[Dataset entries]
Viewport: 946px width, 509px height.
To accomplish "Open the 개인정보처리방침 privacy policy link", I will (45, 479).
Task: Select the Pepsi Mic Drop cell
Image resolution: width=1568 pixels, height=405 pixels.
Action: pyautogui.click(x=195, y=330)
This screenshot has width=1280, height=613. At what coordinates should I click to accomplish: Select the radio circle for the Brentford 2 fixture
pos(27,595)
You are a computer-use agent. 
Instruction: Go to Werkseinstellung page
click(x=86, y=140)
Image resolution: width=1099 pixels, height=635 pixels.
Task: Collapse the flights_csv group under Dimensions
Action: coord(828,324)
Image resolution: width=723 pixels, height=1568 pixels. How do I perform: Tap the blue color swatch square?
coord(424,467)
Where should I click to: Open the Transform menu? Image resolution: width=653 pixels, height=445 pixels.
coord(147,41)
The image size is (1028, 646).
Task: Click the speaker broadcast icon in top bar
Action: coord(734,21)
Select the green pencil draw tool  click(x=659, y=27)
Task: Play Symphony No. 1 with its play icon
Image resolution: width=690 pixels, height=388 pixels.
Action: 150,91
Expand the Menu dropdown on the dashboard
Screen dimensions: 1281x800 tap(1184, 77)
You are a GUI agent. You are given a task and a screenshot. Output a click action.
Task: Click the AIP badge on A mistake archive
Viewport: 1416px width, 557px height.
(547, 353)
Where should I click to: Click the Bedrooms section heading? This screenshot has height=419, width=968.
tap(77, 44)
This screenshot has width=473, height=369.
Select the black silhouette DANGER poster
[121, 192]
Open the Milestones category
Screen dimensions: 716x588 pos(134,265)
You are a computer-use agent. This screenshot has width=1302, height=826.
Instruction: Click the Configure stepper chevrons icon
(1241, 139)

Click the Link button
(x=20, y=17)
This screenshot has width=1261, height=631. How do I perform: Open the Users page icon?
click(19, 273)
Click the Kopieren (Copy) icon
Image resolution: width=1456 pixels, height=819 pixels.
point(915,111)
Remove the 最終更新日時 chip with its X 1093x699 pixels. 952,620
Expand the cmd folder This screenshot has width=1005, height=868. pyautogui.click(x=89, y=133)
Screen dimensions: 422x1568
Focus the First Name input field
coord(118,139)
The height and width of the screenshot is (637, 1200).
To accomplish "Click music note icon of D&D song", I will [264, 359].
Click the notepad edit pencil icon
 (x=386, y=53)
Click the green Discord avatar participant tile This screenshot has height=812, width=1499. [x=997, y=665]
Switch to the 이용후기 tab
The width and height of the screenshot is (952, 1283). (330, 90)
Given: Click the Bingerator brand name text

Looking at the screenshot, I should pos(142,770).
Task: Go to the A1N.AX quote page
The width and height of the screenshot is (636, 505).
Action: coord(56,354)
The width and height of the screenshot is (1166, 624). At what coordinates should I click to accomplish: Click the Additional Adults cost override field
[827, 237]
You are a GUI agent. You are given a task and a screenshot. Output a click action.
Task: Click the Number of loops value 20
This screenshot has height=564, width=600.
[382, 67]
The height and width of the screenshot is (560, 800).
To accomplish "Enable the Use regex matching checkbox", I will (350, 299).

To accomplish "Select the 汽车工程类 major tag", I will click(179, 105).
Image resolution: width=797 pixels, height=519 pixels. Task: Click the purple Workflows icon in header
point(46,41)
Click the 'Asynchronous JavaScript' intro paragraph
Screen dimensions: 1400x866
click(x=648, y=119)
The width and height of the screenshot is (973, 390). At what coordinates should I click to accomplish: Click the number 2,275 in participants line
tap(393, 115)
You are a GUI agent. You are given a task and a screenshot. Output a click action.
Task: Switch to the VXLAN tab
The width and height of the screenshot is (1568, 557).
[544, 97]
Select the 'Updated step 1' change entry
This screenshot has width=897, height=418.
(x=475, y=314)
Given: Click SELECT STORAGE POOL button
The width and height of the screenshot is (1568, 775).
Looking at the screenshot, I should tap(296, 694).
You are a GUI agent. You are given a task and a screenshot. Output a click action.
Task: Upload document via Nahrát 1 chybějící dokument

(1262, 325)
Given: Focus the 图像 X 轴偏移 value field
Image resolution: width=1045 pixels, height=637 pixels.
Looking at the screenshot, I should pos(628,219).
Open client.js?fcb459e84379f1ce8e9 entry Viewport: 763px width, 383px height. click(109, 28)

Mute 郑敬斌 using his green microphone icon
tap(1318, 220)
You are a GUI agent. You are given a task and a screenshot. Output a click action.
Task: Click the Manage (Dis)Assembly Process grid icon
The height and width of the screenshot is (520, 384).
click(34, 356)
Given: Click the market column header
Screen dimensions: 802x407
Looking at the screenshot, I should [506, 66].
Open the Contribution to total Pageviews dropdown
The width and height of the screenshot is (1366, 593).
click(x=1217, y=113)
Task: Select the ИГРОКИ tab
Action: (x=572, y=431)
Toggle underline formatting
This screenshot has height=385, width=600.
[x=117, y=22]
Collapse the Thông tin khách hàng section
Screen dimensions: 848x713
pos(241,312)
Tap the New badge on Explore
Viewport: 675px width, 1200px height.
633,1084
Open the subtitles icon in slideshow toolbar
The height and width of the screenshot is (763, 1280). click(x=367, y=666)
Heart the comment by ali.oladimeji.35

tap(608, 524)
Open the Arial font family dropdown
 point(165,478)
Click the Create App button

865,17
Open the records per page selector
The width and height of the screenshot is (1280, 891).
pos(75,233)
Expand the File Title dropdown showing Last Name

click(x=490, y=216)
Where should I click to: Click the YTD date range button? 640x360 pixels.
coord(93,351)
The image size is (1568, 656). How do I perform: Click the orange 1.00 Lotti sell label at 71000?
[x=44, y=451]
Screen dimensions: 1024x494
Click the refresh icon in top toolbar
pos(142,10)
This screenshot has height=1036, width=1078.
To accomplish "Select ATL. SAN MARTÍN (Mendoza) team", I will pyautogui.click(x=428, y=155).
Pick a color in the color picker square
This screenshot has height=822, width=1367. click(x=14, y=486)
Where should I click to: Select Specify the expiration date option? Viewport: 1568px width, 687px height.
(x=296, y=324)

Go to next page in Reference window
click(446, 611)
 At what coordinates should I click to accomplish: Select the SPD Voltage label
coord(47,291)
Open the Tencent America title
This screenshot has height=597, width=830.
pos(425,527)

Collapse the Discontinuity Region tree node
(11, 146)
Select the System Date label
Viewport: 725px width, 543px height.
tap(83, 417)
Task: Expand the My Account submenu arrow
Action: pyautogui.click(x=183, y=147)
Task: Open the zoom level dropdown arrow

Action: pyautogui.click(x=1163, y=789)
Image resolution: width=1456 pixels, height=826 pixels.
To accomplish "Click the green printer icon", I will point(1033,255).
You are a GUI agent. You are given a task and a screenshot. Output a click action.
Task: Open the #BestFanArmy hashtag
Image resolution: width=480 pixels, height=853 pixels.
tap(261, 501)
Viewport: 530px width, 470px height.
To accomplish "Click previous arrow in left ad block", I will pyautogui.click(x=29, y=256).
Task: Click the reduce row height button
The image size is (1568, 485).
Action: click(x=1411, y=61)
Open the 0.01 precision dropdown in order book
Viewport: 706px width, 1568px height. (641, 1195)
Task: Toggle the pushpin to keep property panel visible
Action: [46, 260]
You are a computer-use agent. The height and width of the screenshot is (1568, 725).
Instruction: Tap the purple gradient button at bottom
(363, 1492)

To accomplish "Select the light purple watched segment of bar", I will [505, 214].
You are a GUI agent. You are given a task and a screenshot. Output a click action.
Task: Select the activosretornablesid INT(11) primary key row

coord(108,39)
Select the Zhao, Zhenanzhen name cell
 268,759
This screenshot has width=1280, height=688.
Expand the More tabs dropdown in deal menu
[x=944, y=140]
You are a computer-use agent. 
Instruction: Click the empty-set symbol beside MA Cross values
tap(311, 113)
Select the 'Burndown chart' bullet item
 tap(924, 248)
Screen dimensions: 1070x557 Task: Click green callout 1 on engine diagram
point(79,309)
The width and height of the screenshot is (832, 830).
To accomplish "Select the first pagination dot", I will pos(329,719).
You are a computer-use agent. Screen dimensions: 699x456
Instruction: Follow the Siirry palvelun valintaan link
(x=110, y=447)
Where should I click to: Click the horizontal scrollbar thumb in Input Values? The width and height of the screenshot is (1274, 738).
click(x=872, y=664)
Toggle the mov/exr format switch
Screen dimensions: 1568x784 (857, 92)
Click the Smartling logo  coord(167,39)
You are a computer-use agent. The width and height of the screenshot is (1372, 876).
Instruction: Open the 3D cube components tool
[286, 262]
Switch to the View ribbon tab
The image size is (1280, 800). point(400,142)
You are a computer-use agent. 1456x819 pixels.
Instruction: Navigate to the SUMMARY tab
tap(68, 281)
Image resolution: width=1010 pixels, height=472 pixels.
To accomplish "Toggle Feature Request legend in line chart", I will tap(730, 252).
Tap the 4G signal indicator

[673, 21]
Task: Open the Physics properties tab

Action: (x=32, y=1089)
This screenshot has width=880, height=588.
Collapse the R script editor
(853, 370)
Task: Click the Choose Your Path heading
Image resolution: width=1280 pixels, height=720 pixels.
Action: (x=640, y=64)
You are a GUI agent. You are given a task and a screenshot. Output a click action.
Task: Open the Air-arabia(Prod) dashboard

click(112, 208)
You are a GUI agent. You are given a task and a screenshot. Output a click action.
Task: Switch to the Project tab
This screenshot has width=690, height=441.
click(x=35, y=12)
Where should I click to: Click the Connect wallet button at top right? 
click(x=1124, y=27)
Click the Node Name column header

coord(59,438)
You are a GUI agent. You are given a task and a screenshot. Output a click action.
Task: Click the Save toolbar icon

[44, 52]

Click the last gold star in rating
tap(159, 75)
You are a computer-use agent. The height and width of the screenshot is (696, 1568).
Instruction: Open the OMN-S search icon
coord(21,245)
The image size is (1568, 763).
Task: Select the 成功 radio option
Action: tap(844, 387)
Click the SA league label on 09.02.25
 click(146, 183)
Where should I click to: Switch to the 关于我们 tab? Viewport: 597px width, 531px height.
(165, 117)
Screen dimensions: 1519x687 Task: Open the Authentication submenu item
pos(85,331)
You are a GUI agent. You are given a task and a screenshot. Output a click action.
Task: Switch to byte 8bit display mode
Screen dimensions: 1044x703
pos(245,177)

**Exercise**. Begin at the line above that has "Image resolution: width=1568" and stop after the line that has "Screen dimensions: 422x1568", copying each line exactly and adding nothing else.

**Exercise result**.
Image resolution: width=1568 pixels, height=405 pixels.
Action: pyautogui.click(x=195, y=330)
This screenshot has width=1280, height=613. At what coordinates should I click to accomplish: Select the radio circle for the Brentford 2 fixture
pos(27,595)
You are a computer-use agent. 
Instruction: Go to Werkseinstellung page
click(x=86, y=140)
Image resolution: width=1099 pixels, height=635 pixels.
Task: Collapse the flights_csv group under Dimensions
Action: coord(828,324)
Image resolution: width=723 pixels, height=1568 pixels. How do I perform: Tap the blue color swatch square?
coord(424,467)
Where should I click to: Open the Transform menu? Image resolution: width=653 pixels, height=445 pixels.
coord(147,41)
The image size is (1028, 646).
Task: Click the speaker broadcast icon in top bar
Action: coord(734,21)
Select the green pencil draw tool  click(x=659, y=27)
Task: Play Symphony No. 1 with its play icon
Image resolution: width=690 pixels, height=388 pixels.
Action: 150,91
Expand the Menu dropdown on the dashboard
Screen dimensions: 1281x800 tap(1184, 77)
You are a GUI agent. You are given a task and a screenshot. Output a click action.
Task: Click the AIP badge on A mistake archive
Viewport: 1416px width, 557px height.
(547, 353)
Where should I click to: Click the Bedrooms section heading? This screenshot has height=419, width=968.
tap(77, 44)
This screenshot has width=473, height=369.
Select the black silhouette DANGER poster
[121, 192]
Open the Milestones category
Screen dimensions: 716x588 pos(134,265)
You are a computer-use agent. This screenshot has width=1302, height=826.
Instruction: Click the Configure stepper chevrons icon
(1241, 139)

Click the Link button
(x=20, y=17)
This screenshot has width=1261, height=631. How do I perform: Open the Users page icon?
click(19, 273)
Click the Kopieren (Copy) icon
Image resolution: width=1456 pixels, height=819 pixels.
point(915,111)
Remove the 最終更新日時 chip with its X 1093x699 pixels. 952,620
Expand the cmd folder This screenshot has width=1005, height=868. pyautogui.click(x=89, y=133)
Screen dimensions: 422x1568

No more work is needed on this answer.